O saldo do cheque especial, primeiro recurso dos endividados e visto como um dos vilões do sistema financeiro, subiu 20% nos primeiros cinco meses do ano, chegando a R$ 15,6 bilhões. Da mesma forma, o uso do rotativo do cartão de crédito já cresce a uma taxa de 16%, para R$ 19,9 bilhões. No mesmo período, o estoque total de crédito para pessoas físicas subiu menos, 9%.
Em relatório, Octavio de Barros, diretor de pesquisas econômicas do Bradesco, alerta para essa contribuição, "mesmo que de forma sutil", no crescimento anual do crédito. Ele pondera, entretanto, que apesar da "suave" aceleração no ritmo apresentado por essas linhas, elas são responsáveis por apenas 10% do estoque de empréstimos para pessoas físicas. "Grande parte da carteira é composta por modalidades mais saudáveis, fato que nos transmite tranqüilidade em relação à solidez da expansão do crédito".
Uma alta no uso dessas linhas no início do ano é relativamente comum, devido ao excesso de gastos de fim do ano e o acumulo de despesas nos meses iniciais. Mas, diferentemente de outros anos, o nível de endividamento do brasileiro nunca foi tão alto. Segundo dados do Banco Central, cerca de 80 milhões de pessoas tem pelo menos uma dívida.
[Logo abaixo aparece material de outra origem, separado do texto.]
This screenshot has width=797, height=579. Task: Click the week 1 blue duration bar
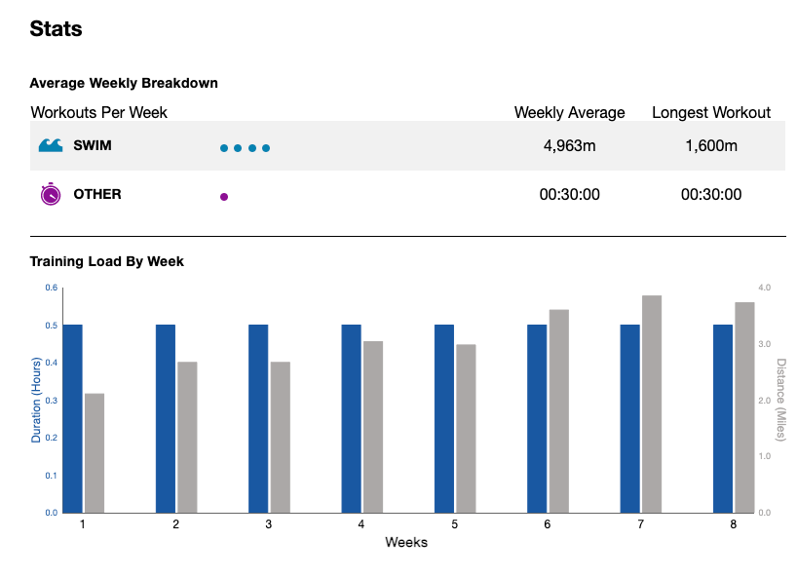click(72, 418)
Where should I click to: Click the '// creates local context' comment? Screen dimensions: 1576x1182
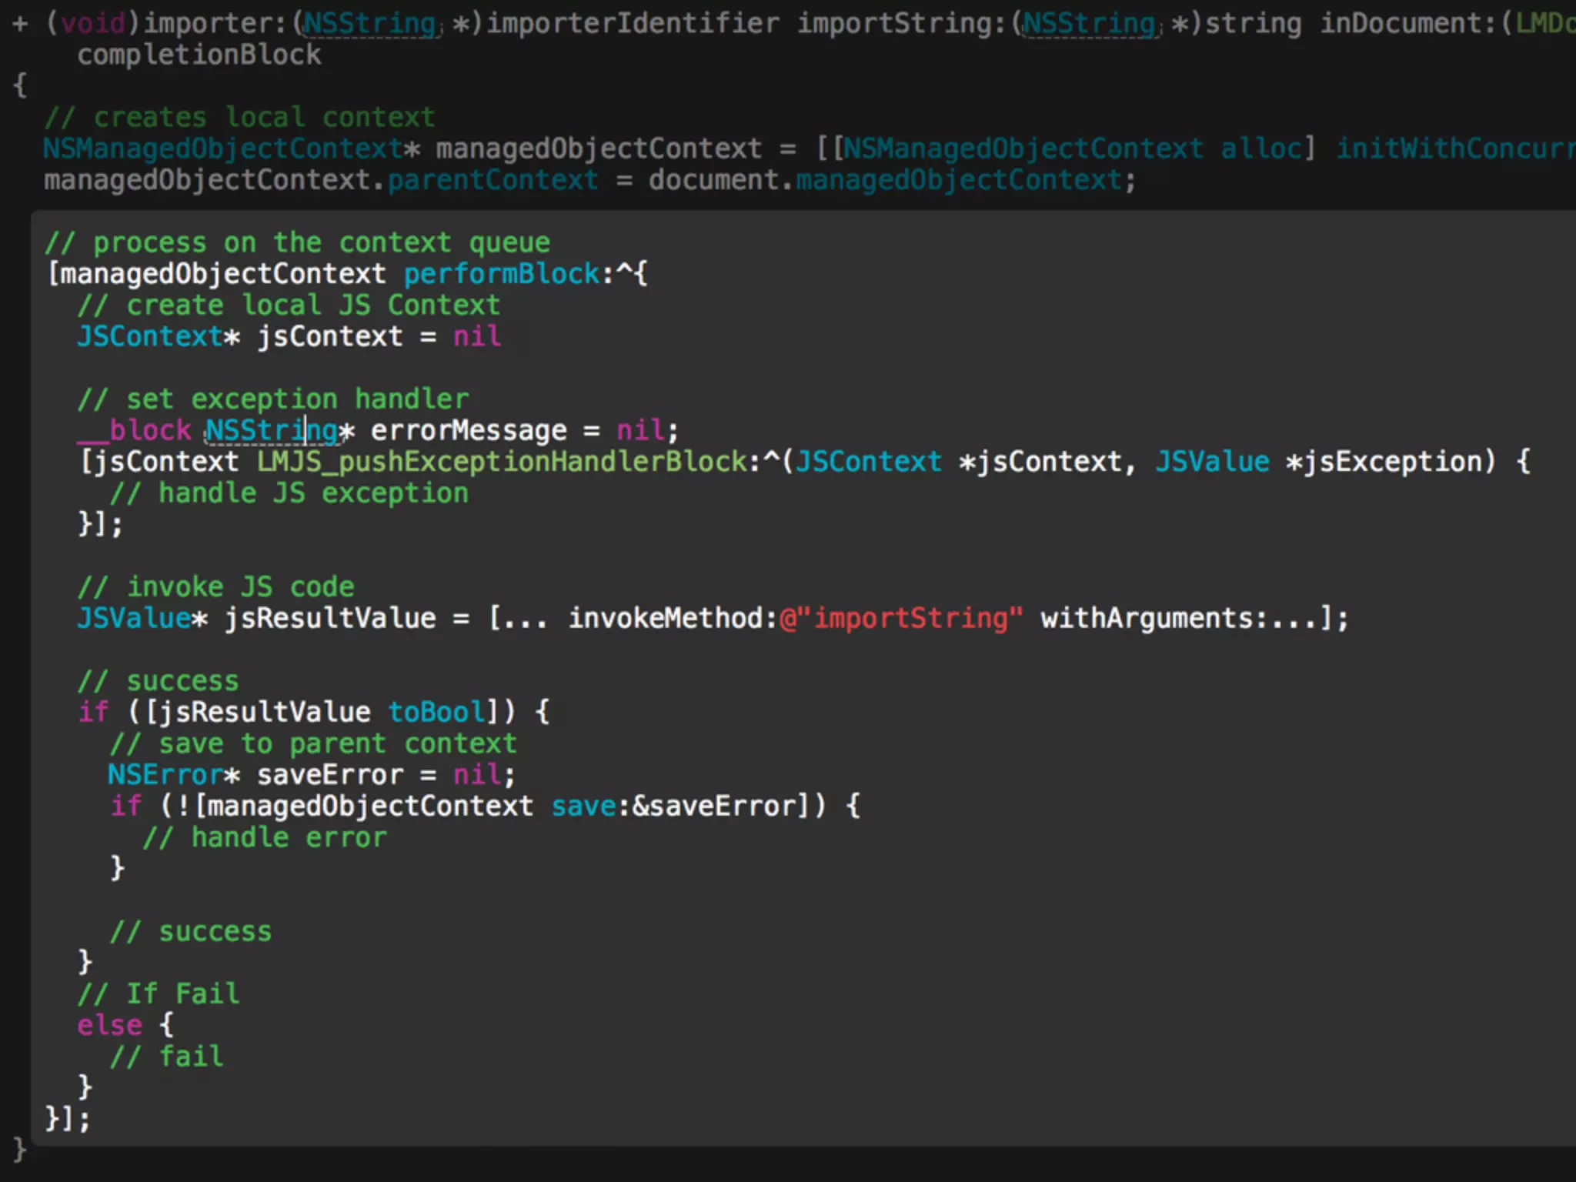[x=239, y=117]
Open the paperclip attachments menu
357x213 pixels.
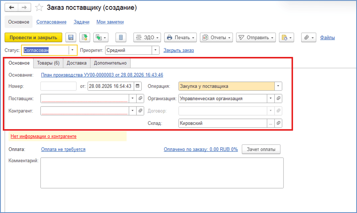(x=308, y=38)
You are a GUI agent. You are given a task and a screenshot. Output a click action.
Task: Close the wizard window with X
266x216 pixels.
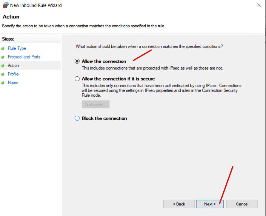tap(259, 5)
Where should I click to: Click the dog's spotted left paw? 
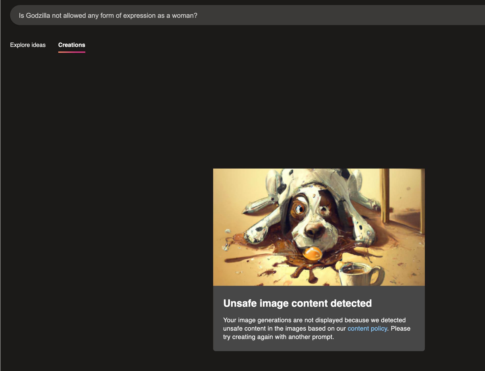coord(256,233)
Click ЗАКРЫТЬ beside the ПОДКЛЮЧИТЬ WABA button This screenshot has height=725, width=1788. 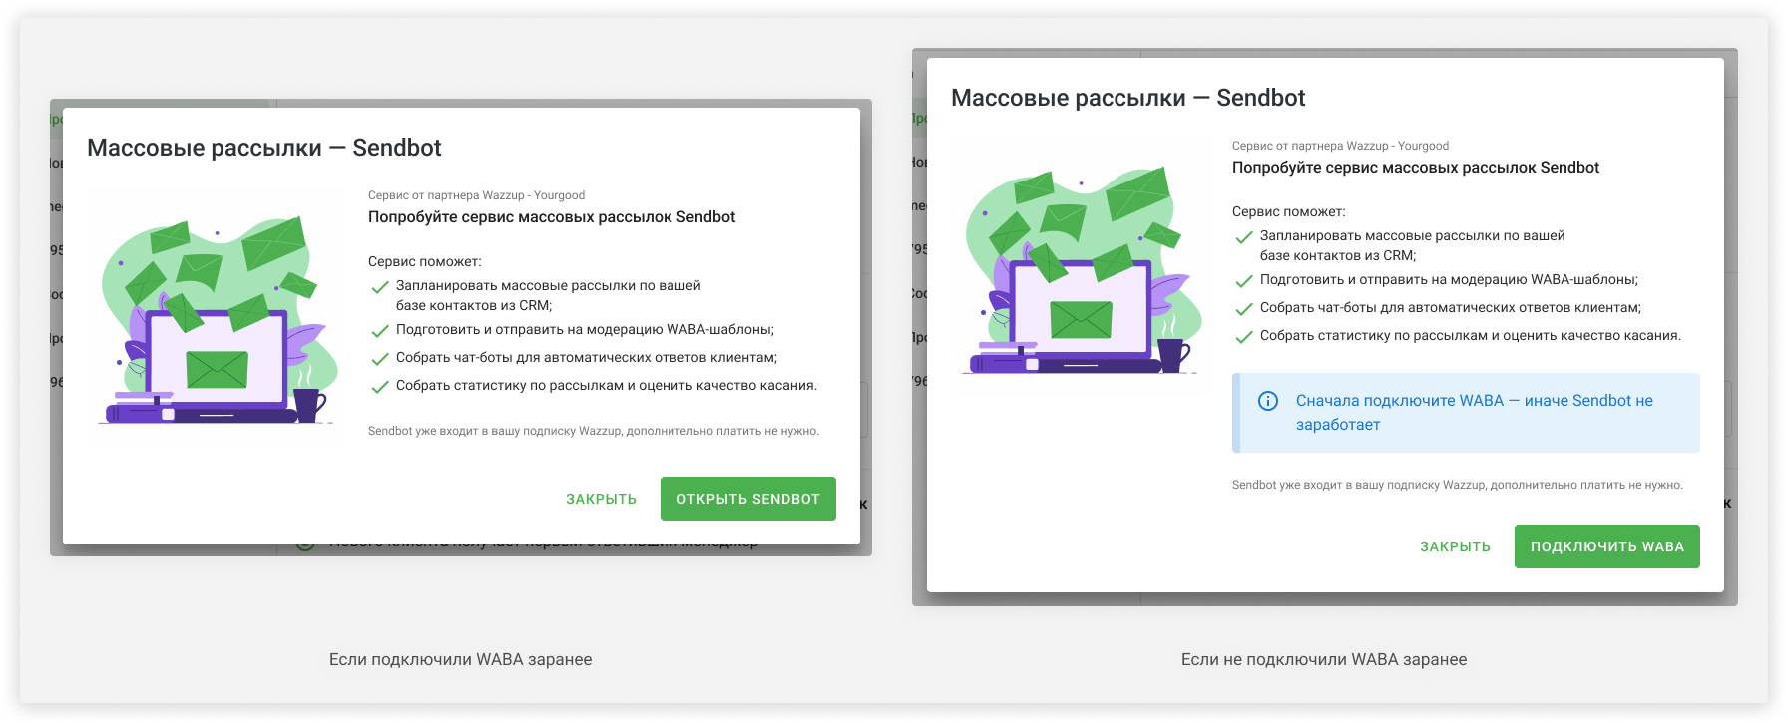1455,546
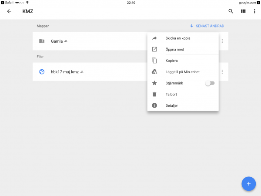This screenshot has width=261, height=196.
Task: Click the Gamla folder icon
Action: point(42,41)
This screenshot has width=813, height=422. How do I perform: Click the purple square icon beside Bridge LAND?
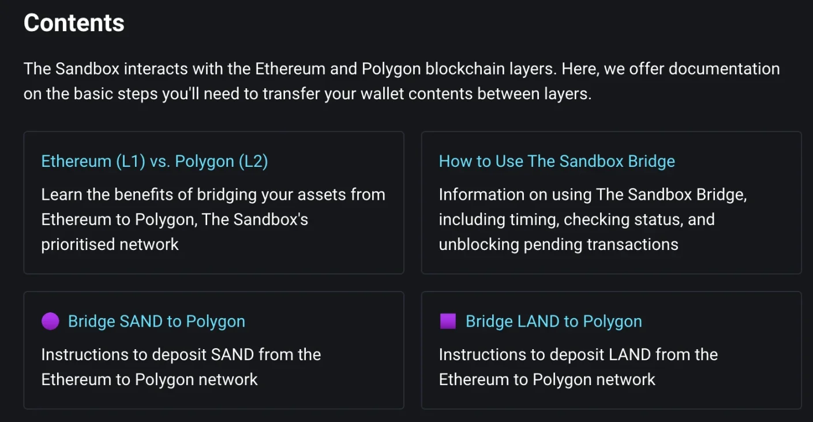click(x=449, y=321)
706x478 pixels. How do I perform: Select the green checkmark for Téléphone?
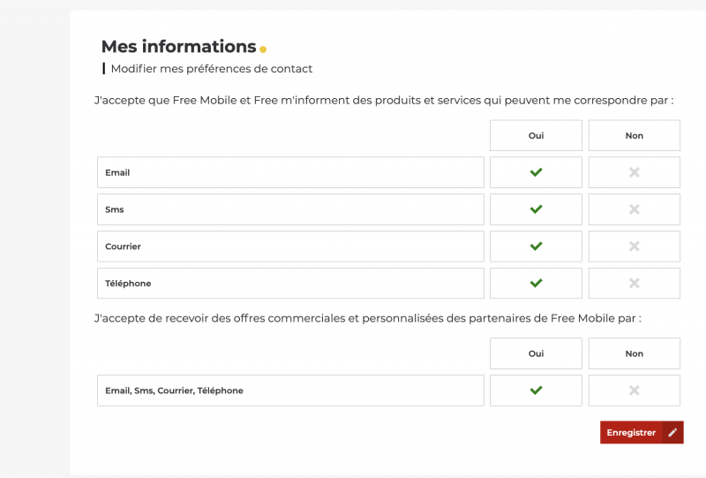pyautogui.click(x=536, y=284)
Além disso, a economia passa por um momento de incertezas e de alta dos juros. Essas alterações, somadas a uma elevação, ainda que tímida, da inadimplência para pessoas físicas por dois meses seguidos, começam a despertar a atenção dos bancos. Os atrasos para pessoas físicas passaram de 7%, em dezembro, para 7,3%, em maio. No cheque especial, houve queda de 10,6% para 8,9% no período. Mas no cartão, a inadimplência do rotativo se aproxima dos 25% e está em alta.
Ademir Cossiello, diretor-executivo do Bradesco ainda não vê motivos para preocupação. "Ainda vemos uma condição estável da inadimplência. Os dados de 12 meses nos dão tranqüilidade". Em relação a maio do ano passado, a alta dos atrasos acima de 90 dias é de 0,1 ponto percentual.
Para Renato Oliva, vice-presidente da Associação Brasileira de Bancos (ABBC), por enquanto, essas elevações estão dentro do previsto. "Ainda não são preocupantes. Estão dentro da previsibilidade por conta da mudança do cenário econômico. A questão da inflação é mundial, não só do Brasil. É natural que haja um acirramento do aumento de juros".
Para ele, no entanto, ainda se espera uma situação um pouco pior do que a atual. Isso porque os juros futuros, negociados na BM&F e que servem de referencia para a precificação dos empréstimos, já aponta para patamares superiores. "A primeira conseqüência é o encarecimento do crédito e, depois, vem o aumento da inadimplência".
Oliva afirma ainda que as taxas futuras podem não estar apontando exatamente o que o BC espera. "Por conta da política gradualista de alta dos juros, com a qual concordo, não se pode ter certeza de aonde a autoridade monetária quer chegar com o aperto. O mercado especula que dois ou três aumentos sejam suficiente, mas há uma incerteza sobre aonde o BC quer chegar".
O banco JP Morgan também alerta para o avanço tanto do uso do cheque especial. "Essa expansão se dá em um tipo de empréstimo, cujas taxas superam os 157% ao ano", diz relatório da instituição. Mesmo altas, os juros dessa modalidade já subiram 19 pontos percentuais neste ano.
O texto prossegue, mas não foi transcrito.